• **Sayfa Metni**:
Hukuk Genel Kurulu 2017/2955 E. , 2021/981 K.
"İçtihat Metni"MAHKEMESİ : Yargıtay 4. Hukuk Dairesi (İlk Derece Mahkemesi Sıfatıyla)
1. Taraflar arasındaki “tazminat” davasından dolayı Yargıtay 4. Hukuk Dairesince ilk derece mahkemesi sıfatıyla yapılan yargılama sonunda, davanın esastan reddine karar verilmiştir.
2. Karar davacı tarafından temyiz edilmiştir.
3. Hukuk Genel Kurulunca dosyadaki belgeler incelendikten sonra gereği görüşüldü:
I. YARGILAMA SÜRECİ
Davacı İstemi:
4. Davacı dava dilekçesinde; davalısı olduğu Kütahya 2. Asliye Hukuk Mahkemesinin 2013/415 E. 2014/34 K. sayılı vekâlet ilişkisinden kaynaklanan tazminat davası sonucunda yaklaşık 400.000TL ödeme yapmak zorunda kaldığını, davanın zamanaşımına uğradığına ilişkin def’ilerinin göz ardı edildiğini, avukat olarak takip ettiği dava sonucu fazla ücret aldığı iddiasına dayalı davanın, Yargıtay 13. Hukuk Dairesinin açıkça yasaya aykırı görüşü ve bozma kararı üzerine yerel mahkemece bozma kararına uyulduğunu ve önceki ret kararından rücu edilerek davanın kabulüne karar verildiğini, verilen kararın Özel Dairece onanarak kesinleştiğini, kararın açıkça mülga 818 sayılı Borçlar Kanunu’na aykırı olduğunu, Özel Daire bozma kararında vekâlet ilişkisinin azil ile sona ereceğinin belirtilmesine, davacıların şahsını vekâletten azil ettiklerine ilişkin belgelerin dosyada olmasına ve murafaa sırasında ısrarla bu hususu belirtmesine karşın azilname belgelerinin incelenmediğini, vekalet ilişkisinin sürdüğü bu nedenle zamanaşımı süresinin başlamadığı görüşü ile davanın aleyhine sonuçlandığını ileri sürerek Hukuk Muhakemeleri Kanunu’nun (HMK) 46/c maddesine dayalı davanın kabulü ile yaklaşık 400.000TL civarındaki zararın HMK’nın belirsiz alacak hükümlerine göre bakiye talep hakları saklı kalmak kaydıyla şimdilik 3.000TL tazminatın ödenmesini talep etmiştir.

• **Verilen Bilgiler**:

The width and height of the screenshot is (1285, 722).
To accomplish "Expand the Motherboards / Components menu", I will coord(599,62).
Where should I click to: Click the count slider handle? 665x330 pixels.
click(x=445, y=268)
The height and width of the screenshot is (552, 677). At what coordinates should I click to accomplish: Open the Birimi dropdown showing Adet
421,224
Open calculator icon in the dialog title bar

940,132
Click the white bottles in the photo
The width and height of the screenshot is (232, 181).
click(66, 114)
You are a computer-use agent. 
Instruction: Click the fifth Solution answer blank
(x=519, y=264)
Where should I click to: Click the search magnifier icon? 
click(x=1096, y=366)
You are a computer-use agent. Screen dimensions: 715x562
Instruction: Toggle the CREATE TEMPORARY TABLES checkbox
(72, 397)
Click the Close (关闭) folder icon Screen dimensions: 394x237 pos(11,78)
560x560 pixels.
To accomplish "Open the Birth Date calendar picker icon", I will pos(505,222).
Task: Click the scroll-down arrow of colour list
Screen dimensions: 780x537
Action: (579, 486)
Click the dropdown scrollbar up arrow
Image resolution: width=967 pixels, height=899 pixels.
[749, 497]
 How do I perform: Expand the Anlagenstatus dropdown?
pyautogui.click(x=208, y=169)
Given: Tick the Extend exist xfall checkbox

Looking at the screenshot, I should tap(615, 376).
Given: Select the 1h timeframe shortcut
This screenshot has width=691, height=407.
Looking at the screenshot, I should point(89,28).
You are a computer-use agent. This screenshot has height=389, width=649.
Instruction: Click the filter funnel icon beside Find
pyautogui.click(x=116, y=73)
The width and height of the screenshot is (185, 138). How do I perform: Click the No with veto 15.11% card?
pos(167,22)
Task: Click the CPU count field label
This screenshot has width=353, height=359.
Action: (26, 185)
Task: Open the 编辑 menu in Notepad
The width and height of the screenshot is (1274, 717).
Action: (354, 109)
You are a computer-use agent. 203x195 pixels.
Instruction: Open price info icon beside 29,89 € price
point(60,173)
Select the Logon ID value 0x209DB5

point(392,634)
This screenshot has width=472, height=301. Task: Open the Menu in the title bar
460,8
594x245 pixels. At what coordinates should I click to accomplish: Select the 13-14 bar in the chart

• **Görevler**:
a: Karar metnine göre davacı şimdilik ne kadar tazminatın ödenmesini talep etmiştir?
b: Karar metninin "Hukuk Genel Kurulu 2017/2955" sözcükleriyle başlayıp "tarafından temyiz edilmiştir." sözcükleriyle biten kısmını hiç değiştirmeden yeniden yazın.

• **Nihai Sonuçlar**:
a: Davacı şimdilik 3.000TL tazminatın ödenmesini talep etmiştir.

b:
Hukuk Genel Kurulu 2017/2955 E. , 2021/981 K.
"İçtihat Metni"MAHKEMESİ : Yargıtay 4. Hukuk Dairesi (İlk Derece Mahkemesi Sıfatıyla)
1. Taraflar arasındaki “tazminat” davasından dolayı Yargıtay 4. Hukuk Dairesince ilk derece mahkemesi sıfatıyla yapılan yargılama sonunda, davanın esastan reddine karar verilmiştir.
2. Karar davacı tarafından temyiz edilmiştir.